### Directions for this task
Can you rename "height" to "vertical extent" in the entries starting at the line containing "The height and width of the screenshot is (2257, 1312)." and ending at the line containing "This screenshot has height=1736, width=2134.", keeping everything else the same?

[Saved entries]
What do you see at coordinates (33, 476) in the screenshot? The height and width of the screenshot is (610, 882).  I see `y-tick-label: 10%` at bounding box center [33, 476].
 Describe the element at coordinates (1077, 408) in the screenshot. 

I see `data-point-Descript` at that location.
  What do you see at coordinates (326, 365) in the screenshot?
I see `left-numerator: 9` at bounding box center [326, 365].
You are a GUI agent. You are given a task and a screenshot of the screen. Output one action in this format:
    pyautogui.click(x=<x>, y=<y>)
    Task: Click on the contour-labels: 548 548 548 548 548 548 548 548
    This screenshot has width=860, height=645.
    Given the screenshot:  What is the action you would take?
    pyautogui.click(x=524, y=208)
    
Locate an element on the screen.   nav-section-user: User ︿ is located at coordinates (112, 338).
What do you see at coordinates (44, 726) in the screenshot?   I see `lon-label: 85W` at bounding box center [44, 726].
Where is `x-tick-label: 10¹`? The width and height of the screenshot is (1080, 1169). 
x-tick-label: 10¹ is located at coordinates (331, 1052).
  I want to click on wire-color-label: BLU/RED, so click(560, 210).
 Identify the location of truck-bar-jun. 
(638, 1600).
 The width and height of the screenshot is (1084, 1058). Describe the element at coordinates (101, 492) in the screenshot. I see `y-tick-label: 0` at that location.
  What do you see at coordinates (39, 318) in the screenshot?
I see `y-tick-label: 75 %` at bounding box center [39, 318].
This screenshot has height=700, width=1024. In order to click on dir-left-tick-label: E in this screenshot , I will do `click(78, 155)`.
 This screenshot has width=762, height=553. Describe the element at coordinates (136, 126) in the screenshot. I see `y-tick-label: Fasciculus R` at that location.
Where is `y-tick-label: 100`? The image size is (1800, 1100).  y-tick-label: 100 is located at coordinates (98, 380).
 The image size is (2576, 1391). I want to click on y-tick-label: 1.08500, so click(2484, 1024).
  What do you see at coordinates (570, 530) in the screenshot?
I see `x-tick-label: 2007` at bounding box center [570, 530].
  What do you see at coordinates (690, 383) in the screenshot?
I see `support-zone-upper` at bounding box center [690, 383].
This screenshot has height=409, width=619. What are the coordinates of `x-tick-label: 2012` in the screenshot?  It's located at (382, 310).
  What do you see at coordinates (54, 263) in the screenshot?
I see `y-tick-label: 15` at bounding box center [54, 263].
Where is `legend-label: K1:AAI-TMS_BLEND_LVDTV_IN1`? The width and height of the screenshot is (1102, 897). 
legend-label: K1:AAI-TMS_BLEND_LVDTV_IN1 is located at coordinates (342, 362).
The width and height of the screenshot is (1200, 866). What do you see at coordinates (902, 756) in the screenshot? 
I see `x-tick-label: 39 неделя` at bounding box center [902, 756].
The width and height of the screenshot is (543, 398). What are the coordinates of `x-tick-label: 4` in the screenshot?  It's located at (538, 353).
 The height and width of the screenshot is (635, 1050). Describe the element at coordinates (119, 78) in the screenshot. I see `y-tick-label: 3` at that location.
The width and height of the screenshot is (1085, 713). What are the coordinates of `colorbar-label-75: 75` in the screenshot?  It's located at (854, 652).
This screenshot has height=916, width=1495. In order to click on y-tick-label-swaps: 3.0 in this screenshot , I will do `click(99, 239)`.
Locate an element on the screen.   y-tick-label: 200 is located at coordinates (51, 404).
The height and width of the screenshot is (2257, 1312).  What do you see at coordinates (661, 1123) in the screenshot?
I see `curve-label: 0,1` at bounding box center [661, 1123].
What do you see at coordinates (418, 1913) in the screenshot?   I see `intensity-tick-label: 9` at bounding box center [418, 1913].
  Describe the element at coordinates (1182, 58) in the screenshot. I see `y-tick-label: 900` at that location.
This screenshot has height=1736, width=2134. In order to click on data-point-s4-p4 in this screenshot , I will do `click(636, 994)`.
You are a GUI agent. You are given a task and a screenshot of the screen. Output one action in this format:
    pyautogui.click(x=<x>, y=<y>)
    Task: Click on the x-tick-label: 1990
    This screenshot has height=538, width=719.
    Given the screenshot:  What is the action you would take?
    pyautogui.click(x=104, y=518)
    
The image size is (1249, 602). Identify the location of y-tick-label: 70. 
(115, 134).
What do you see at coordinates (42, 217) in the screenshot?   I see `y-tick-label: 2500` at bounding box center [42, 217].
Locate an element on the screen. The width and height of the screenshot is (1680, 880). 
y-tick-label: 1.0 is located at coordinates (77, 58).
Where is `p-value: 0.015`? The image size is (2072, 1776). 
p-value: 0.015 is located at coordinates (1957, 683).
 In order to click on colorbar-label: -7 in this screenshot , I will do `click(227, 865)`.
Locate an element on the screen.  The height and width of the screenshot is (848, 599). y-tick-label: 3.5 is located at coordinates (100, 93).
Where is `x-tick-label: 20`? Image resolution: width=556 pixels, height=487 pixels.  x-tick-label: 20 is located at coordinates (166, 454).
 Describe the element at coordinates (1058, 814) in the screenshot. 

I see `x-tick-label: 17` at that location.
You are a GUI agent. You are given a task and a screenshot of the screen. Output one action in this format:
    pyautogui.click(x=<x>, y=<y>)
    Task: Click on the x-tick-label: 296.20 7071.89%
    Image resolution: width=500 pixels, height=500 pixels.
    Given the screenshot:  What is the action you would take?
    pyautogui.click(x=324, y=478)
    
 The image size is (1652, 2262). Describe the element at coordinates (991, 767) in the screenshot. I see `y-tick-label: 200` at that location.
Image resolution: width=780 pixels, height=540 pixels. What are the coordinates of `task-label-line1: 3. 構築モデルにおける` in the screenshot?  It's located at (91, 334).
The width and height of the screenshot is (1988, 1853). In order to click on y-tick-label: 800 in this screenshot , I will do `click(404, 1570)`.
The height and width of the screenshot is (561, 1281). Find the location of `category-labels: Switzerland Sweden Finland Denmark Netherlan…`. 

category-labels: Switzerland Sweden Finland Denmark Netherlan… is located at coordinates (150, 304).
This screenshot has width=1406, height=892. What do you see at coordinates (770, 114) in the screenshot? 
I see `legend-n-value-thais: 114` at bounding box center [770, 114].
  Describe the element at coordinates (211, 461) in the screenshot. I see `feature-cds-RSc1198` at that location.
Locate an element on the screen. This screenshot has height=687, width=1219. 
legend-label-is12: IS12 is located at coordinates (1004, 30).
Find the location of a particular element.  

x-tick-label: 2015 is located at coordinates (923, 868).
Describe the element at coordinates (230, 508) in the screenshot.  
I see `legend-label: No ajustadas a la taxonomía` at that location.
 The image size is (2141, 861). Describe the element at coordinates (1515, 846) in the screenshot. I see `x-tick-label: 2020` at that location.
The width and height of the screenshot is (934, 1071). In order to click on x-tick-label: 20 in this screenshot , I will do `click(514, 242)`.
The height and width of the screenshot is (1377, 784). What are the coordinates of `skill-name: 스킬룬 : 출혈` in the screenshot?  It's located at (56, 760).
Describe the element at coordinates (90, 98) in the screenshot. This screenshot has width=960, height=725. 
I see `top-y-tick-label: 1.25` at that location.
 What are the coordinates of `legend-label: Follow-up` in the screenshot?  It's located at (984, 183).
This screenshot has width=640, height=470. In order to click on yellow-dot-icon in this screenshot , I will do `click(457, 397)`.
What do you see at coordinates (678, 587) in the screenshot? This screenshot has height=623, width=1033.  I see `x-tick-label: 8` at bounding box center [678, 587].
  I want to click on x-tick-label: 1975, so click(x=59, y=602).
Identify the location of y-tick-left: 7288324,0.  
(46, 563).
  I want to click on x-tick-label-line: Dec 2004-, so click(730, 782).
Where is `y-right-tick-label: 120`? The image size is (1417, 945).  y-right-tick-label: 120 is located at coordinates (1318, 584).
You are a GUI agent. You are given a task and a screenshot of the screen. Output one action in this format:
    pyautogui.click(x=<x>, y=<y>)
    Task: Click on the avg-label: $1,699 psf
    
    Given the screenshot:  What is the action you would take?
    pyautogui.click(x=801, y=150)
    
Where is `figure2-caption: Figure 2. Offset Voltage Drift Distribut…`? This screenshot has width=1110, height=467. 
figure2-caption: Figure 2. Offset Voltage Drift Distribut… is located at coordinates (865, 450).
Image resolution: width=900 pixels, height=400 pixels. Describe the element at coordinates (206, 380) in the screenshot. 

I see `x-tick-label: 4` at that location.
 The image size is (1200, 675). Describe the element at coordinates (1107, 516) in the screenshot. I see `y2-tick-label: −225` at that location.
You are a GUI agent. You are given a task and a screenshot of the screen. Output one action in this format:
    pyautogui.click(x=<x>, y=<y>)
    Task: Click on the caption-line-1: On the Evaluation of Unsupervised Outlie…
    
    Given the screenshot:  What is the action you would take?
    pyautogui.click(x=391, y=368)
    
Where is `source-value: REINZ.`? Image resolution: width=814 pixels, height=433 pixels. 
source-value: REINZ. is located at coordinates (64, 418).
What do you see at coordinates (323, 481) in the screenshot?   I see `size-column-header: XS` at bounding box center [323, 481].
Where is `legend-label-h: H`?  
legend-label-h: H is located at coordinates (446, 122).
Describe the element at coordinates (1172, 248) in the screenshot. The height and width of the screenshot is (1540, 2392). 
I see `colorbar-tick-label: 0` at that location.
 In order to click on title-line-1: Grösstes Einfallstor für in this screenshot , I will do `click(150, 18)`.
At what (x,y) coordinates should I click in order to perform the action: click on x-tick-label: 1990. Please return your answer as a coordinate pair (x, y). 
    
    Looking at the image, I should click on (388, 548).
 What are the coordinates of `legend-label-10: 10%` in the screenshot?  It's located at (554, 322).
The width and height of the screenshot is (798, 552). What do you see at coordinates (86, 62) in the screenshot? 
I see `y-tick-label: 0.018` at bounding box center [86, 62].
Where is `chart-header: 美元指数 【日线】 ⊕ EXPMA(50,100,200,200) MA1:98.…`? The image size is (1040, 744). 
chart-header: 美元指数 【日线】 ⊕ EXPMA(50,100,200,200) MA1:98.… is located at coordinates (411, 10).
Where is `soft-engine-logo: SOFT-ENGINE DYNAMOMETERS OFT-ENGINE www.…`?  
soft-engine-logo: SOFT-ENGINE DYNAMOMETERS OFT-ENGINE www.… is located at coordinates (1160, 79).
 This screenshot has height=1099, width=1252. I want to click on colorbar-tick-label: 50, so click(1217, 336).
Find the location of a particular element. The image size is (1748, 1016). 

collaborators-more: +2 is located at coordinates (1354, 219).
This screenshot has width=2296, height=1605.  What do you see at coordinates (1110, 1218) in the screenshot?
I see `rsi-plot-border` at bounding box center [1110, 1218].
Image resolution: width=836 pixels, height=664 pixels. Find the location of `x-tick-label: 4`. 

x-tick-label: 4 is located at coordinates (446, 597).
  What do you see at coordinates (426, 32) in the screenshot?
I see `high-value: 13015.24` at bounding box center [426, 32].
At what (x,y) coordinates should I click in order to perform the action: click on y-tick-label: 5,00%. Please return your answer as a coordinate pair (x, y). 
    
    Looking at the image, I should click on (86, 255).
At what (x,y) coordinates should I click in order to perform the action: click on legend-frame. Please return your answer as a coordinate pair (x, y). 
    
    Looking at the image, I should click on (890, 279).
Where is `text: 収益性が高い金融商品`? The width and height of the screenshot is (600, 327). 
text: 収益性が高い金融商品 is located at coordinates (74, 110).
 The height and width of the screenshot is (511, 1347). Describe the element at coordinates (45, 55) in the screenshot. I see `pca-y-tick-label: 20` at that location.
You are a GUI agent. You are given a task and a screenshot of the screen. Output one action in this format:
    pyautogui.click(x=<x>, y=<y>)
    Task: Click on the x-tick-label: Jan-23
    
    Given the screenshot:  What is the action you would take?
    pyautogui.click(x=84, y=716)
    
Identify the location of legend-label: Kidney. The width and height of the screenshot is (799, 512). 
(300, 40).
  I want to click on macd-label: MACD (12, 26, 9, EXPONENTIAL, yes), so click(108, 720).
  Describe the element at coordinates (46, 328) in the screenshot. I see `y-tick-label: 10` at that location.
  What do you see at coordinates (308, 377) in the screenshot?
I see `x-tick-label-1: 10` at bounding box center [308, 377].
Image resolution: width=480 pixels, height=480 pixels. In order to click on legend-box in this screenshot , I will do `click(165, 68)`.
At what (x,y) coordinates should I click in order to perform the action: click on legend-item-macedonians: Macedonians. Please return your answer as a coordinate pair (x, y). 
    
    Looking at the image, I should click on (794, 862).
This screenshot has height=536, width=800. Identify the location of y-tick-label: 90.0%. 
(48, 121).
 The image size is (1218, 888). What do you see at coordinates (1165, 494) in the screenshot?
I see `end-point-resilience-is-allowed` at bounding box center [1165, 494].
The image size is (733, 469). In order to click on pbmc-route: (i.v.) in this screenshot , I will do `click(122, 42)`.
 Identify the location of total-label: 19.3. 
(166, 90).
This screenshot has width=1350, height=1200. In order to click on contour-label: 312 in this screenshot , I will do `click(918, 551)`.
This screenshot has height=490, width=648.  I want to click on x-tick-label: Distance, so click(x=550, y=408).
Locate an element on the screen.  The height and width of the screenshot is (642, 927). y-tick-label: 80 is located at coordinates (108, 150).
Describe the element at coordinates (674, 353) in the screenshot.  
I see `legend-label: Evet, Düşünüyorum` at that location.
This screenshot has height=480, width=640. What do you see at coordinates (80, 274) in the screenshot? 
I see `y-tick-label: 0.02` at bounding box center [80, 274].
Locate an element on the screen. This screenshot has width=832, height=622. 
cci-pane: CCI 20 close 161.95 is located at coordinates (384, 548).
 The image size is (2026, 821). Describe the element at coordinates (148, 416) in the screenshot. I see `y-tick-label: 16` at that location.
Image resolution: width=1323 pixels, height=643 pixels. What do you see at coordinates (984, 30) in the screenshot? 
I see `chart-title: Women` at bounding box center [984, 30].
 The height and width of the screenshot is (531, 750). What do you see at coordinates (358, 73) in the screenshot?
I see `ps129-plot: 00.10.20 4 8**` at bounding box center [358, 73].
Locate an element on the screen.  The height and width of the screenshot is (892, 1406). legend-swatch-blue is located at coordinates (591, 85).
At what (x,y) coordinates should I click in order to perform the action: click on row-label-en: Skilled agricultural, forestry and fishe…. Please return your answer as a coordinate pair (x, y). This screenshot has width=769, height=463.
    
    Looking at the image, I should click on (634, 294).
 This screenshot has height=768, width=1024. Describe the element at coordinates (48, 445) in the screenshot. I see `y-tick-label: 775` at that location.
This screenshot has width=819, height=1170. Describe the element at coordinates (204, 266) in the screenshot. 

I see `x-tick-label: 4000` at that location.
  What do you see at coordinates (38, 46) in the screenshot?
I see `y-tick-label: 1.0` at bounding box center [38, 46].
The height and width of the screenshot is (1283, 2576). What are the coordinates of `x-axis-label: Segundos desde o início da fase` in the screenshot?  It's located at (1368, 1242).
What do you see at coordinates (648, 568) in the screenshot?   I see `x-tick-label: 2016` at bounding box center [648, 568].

### Result below
The vertical extent and width of the screenshot is (2257, 1312).  What do you see at coordinates (661, 1123) in the screenshot?
I see `curve-label: 0,1` at bounding box center [661, 1123].
What do you see at coordinates (418, 1913) in the screenshot?   I see `intensity-tick-label: 9` at bounding box center [418, 1913].
  Describe the element at coordinates (1182, 58) in the screenshot. I see `y-tick-label: 900` at that location.
This screenshot has vertical extent=1736, width=2134. In order to click on data-point-s4-p4 in this screenshot , I will do `click(636, 994)`.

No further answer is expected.